▸ What the exercise asks:
Reproduce the rows below verbatim, from the line containing "Open the 8 位/通道" through the end of the rows.

▸ Supplied records:
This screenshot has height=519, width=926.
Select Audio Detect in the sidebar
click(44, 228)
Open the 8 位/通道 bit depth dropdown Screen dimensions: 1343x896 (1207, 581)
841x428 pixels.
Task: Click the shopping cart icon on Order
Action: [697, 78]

▸ Full response:
Open the 8 位/通道 bit depth dropdown Screen dimensions: 1343x896 (1207, 581)
841x428 pixels.
Task: Click the shopping cart icon on Order
Action: [697, 78]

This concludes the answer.